Task directions -> Copy every line of the material below word for word, changing nothing.

Records shown ->
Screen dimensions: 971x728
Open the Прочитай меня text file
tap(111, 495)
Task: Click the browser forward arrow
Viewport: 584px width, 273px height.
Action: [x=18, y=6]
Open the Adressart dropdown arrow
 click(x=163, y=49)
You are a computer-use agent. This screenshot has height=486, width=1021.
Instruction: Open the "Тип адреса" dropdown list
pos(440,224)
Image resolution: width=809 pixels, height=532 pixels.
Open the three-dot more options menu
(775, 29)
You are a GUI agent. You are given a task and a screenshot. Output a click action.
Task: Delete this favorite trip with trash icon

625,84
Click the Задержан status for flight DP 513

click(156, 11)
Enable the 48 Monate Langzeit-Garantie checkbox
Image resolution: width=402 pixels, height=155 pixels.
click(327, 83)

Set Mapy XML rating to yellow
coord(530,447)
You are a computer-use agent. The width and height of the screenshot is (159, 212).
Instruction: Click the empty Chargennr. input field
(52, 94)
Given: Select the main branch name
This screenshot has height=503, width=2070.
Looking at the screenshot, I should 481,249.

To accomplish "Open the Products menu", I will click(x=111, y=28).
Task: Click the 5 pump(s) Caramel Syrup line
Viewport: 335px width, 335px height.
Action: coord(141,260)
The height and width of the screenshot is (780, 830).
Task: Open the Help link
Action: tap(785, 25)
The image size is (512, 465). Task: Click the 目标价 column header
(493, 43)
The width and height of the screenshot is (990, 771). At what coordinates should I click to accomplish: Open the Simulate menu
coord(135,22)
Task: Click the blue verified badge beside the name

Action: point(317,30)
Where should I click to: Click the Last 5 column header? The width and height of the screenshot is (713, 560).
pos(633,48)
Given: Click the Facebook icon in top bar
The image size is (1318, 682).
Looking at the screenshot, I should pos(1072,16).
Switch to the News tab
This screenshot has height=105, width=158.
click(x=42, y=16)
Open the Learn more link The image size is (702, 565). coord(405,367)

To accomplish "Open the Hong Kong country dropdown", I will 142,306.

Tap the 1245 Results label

Result for this exercise ->
Screen dimensions: 971x728
Open the Прочитай меня text file
tap(111, 495)
Task: Click the browser forward arrow
Viewport: 584px width, 273px height.
Action: [x=18, y=6]
Open the Adressart dropdown arrow
 click(x=163, y=49)
You are a computer-use agent. This screenshot has height=486, width=1021.
Instruction: Open the "Тип адреса" dropdown list
pos(440,224)
Image resolution: width=809 pixels, height=532 pixels.
Open the three-dot more options menu
(775, 29)
You are a GUI agent. You are given a task and a screenshot. Output a click action.
Task: Delete this favorite trip with trash icon

625,84
Click the Задержан status for flight DP 513

click(156, 11)
Enable the 48 Monate Langzeit-Garantie checkbox
Image resolution: width=402 pixels, height=155 pixels.
click(327, 83)

Set Mapy XML rating to yellow
coord(530,447)
You are a computer-use agent. The width and height of the screenshot is (159, 212).
Instruction: Click the empty Chargennr. input field
(52, 94)
Given: Select the main branch name
This screenshot has height=503, width=2070.
Looking at the screenshot, I should 481,249.

To accomplish "Open the Products menu", I will click(x=111, y=28).
Task: Click the 5 pump(s) Caramel Syrup line
Viewport: 335px width, 335px height.
Action: coord(141,260)
The height and width of the screenshot is (780, 830).
Task: Open the Help link
Action: tap(785, 25)
The image size is (512, 465). Task: Click the 目标价 column header
(493, 43)
The width and height of the screenshot is (990, 771). At what coordinates should I click to accomplish: Open the Simulate menu
coord(135,22)
Task: Click the blue verified badge beside the name

Action: point(317,30)
Where should I click to: Click the Last 5 column header? The width and height of the screenshot is (713, 560).
pos(633,48)
Given: Click the Facebook icon in top bar
The image size is (1318, 682).
Looking at the screenshot, I should pos(1072,16).
Switch to the News tab
This screenshot has height=105, width=158.
click(x=42, y=16)
Open the Learn more link The image size is (702, 565). coord(405,367)

To accomplish "Open the Hong Kong country dropdown", I will 142,306.

Tap the 1245 Results label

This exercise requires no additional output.